When the programme says Sri Lankan Rienzie Perera, research director of the Life and Peace Institute in Sweden, is in the WACC 2001 Congress to provide "another perspective," it would be right to. Perera does not seem overly concerned with the road already taken. Clearly, he does not concern himself with finding new ways of retelling comfortable tenets.

Instead, his concern is the alternative route: the byways to examining belief, the business of upsetting certainties, the thoughtful look at the nuances of faith.

He talks, for instance, about a case study on the clergy of Argentina which concluded that the church hierarchy has blessed the murder of subversives. On the premise, presumably, that subversives created discord and kept the country in strife. To this, Perera objects strongly: "A church in alliance with the dominant culture continues the oppression and denies the gospel."

He goes on to say that there are strong theological reasons for the Argentine clergy even to refuse to endorse amnesty for military offenders seeking forgiveness but offering no repentance. As one brave bishop who refused to put down his signature said: "How could I have signed behind the backs of the mothers of the Plaza de Mayo?"

Perera puts it another way: "How could a church claiming to be the body of Christ—whose center is a broken and crucified man—side with the powers who mutilate?"

However, he stops short of saying that religion can be used as ideology. He warns against it, in fact. Although unfleshed out in his brief speech, ideology, as he sees it, throws religion in a dangerous arena where truth may be more difficult to discern. In his words: "Ideology makes it difficult to see the golden calf."

Meantime in Europe, he says, comes another test of faith. This is the test of memory, of remembering that not so long ago they needed to flee to survive and that borders opened to give them room. Yet, says he: "In Europe today, there is no room in the inn for others." He suggests that Europeans, faced with asylum seekers for instance, remember the words: "Do this in memory of me."

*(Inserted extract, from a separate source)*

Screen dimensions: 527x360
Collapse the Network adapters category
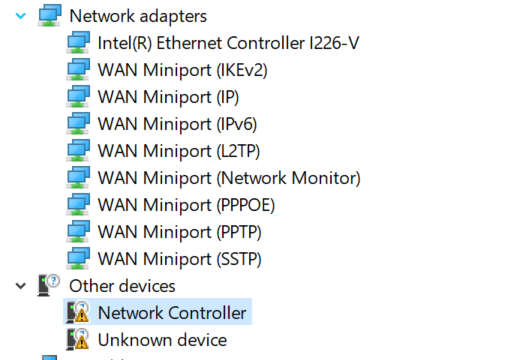(21, 16)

The point leads him to say that justice, peace, and reconciliation are indeed at the center of the mission of the church. But more than that, he says, the faithful have to remember that this is a "costly mission that must be sustained by risk-taking spirituality." The costs include knowing that Buddhist monks in Sri Lanka today remain suspicious of Christians whose presence, they say, remind them of three Ms: Missionary, Military, Mercenary. And so knowing, must have the humility to accept that huge work remains if the discipleship should be carried out. The costs also include remembering that Christians have erred tragically on many occasions —during the Crusades, against the Indians, against Galileo, and more. And so remembering, must know how to say: "Forgive us."